CP – Non. En fait, je pense que j’ai ce côté théâtral en moi depuis toujours. J’aime jouer dans la vie, j’aime m’amuser, avoir du plaisir et rendre le quotidien plus vivant. J’aime me surprendre, mais je pense que j’interprète mes chansons comme je les sens. C’est autant chanté que joué, mais je pense que c’est très honnête.
Yves Desrosiers signe la coréalisation de votre EP. Comment s’est traduit son apport à votre musique?
CP – C’est Daniel Gélinas qui signe la réalisation, et Yves Desrosiers a collaboré aussi. Daniel Gélinas est là depuis deux ans, deux ans et demi, et c’est lui qui enregistrait tous nos démos. Il est très intuitif, puis il a des idées vraiment folles, il ne se limite à rien. Je ne sais pas si ça paraît sur le EP, c’est vraiment quatre chansons à travers le temps qu’on a pris… Yves Desrosiers lui amène une structure, et c’est lui qui a fait le mix de l’album, donc, ça sonne…
Vous avez gagné plusieurs concours et prix, dont une classe de maître donnée par Gilles Vigneault… Est-ce que ça a modifié votre façon de faire des chansons?
CP – J’ai beaucoup appris de lui, c’est une personne tellement grande et généreuse… Il nous a accueillis chez lui à Natashquan comme si on était ses enfants, mais ses égaux en même temps. Je ne dirais pas que ça a modifié quelque chose, mais je pense qu’inconsciemment, ça va toujours être… C’est sûr que chaque rencontre est unique, mais quand tu rencontres quelqu’un comme ça, qui a tellement de bagage, en même temps, t’essaie d’en prendre le plus que tu peux. Je pense que ça me porte à la réflexion par exemple, au niveau des textes, des structures, de m’intéresser aussi à l’origine des mots, à la poésie.
En terminant, que dirais-tu à une personne qui ne connaît pas votre musique pour l’inciter à se procurer votre EP?

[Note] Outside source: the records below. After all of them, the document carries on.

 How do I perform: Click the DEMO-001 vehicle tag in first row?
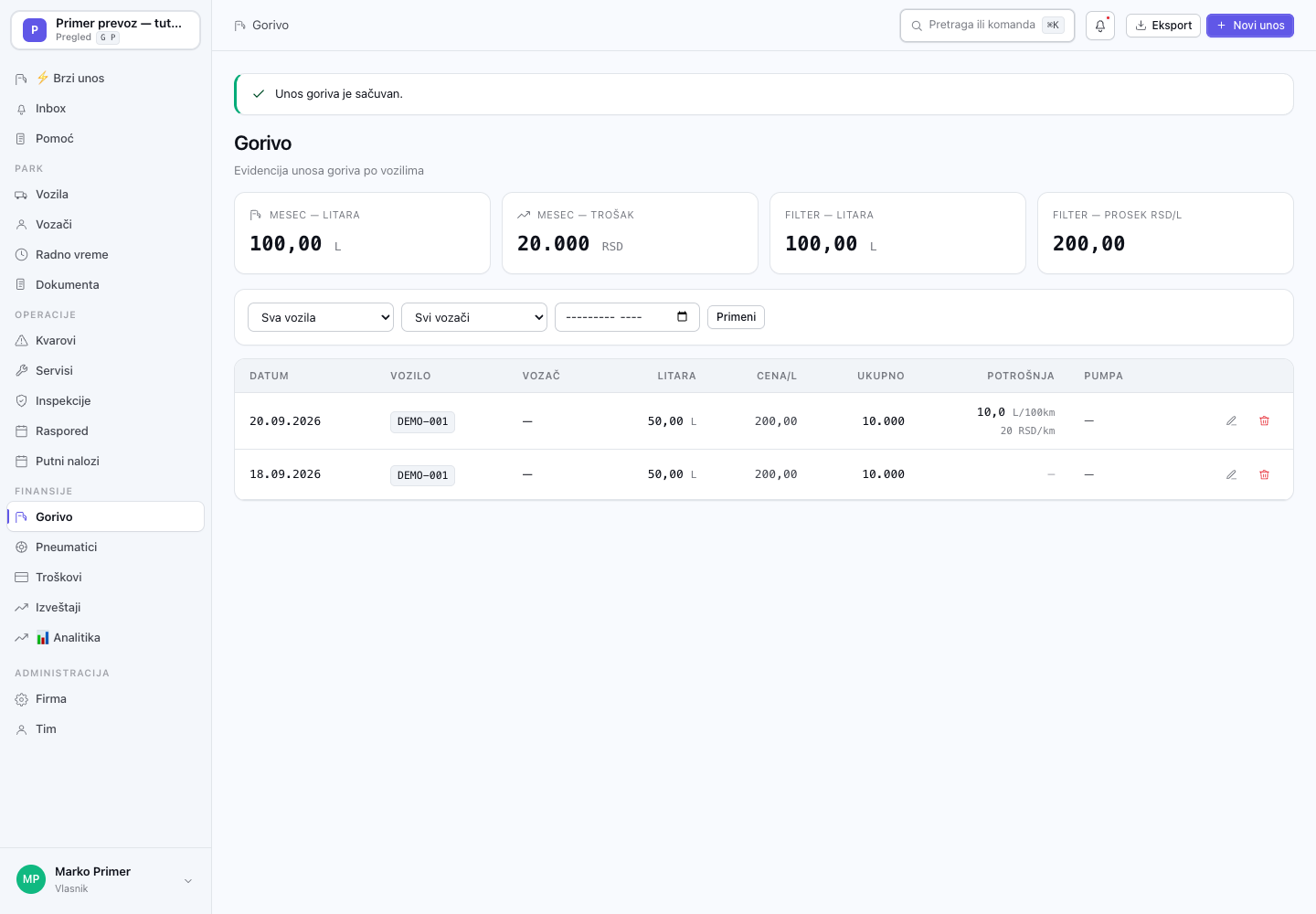coord(422,422)
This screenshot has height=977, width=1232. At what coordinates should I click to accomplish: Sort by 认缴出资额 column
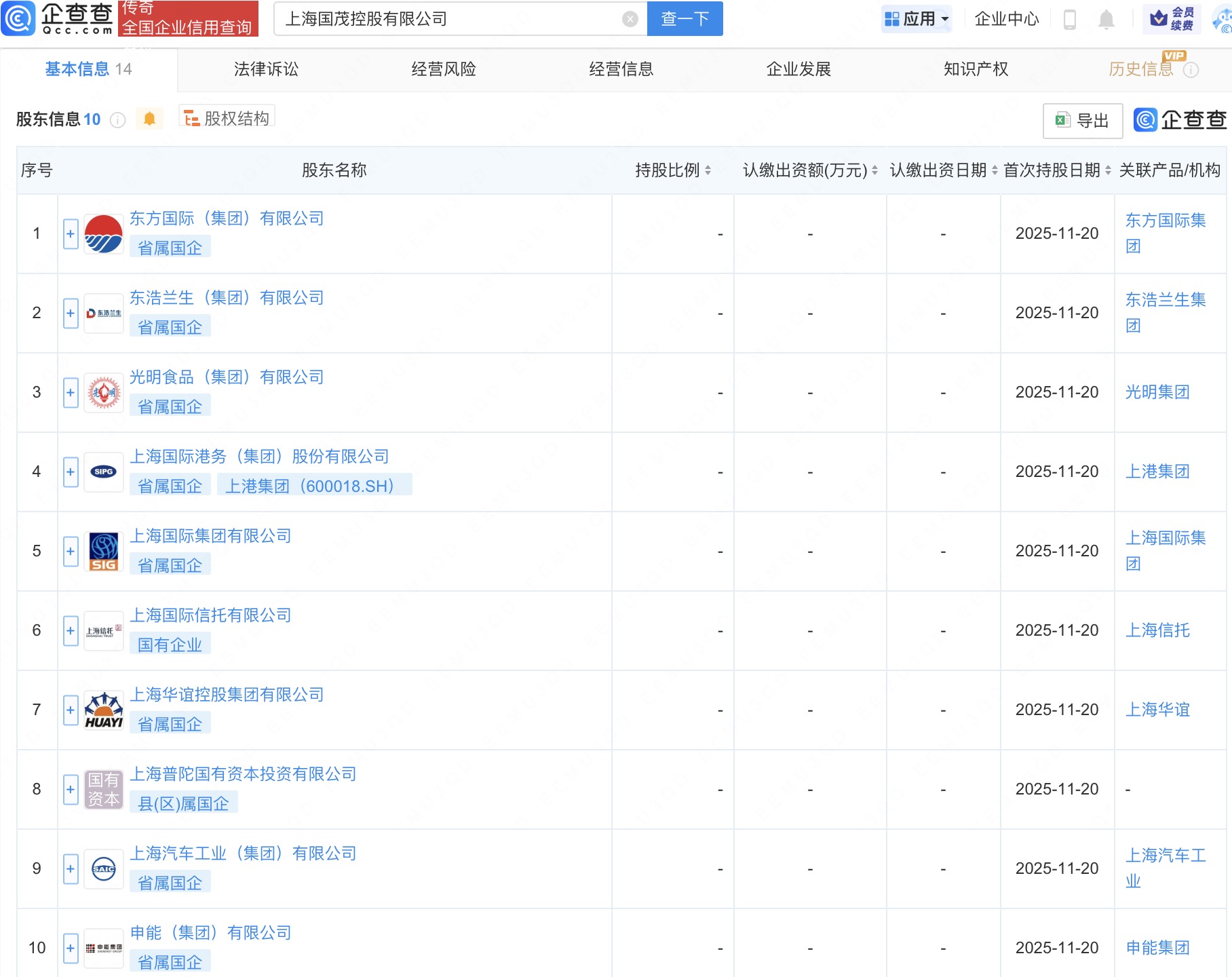874,170
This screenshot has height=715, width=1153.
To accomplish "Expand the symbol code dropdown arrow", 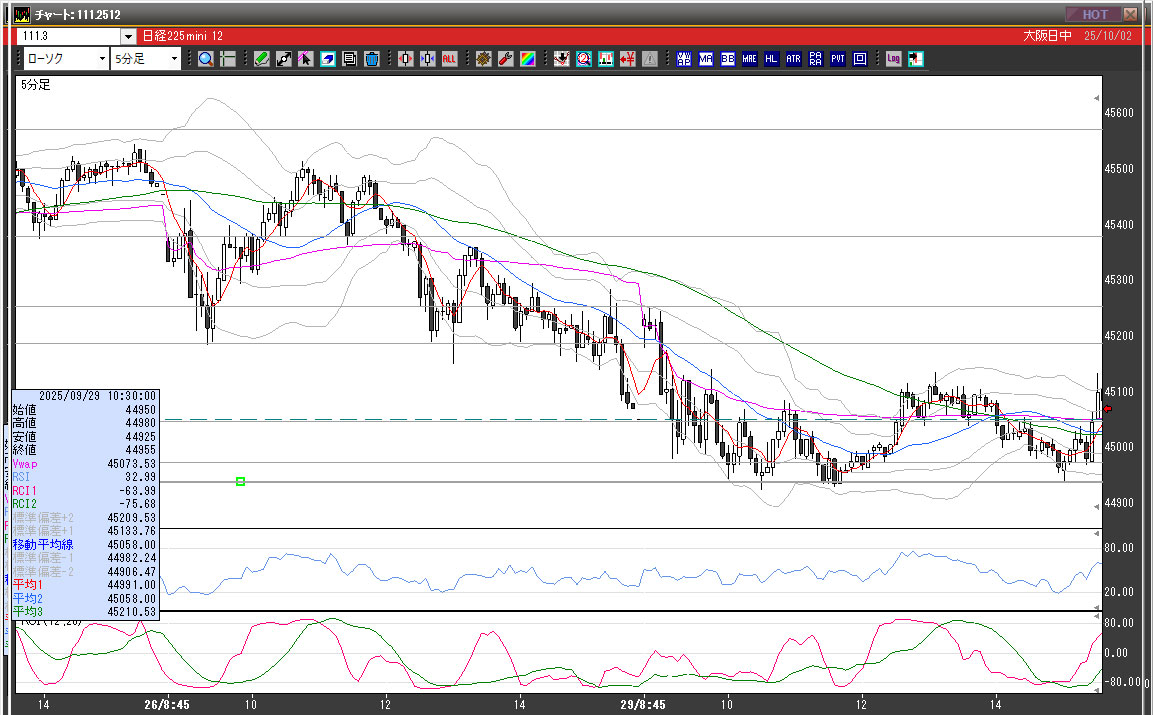I will coord(128,36).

CP – Humm… Qu’est-ce que je lui dirais? Ben, je suis vraiment mauvaise vendeuse (rires)… C’est vraiment prouvé que je suis mauvaise vendeuse, mais je pense que je lui demanderais « aimes-tu Éric Lapointe? ». S’il répond oui, je lui dirais de ne pas acheter le EP, mais s’il répond non, je lui dirais d’aller écouter mes chansons (rires).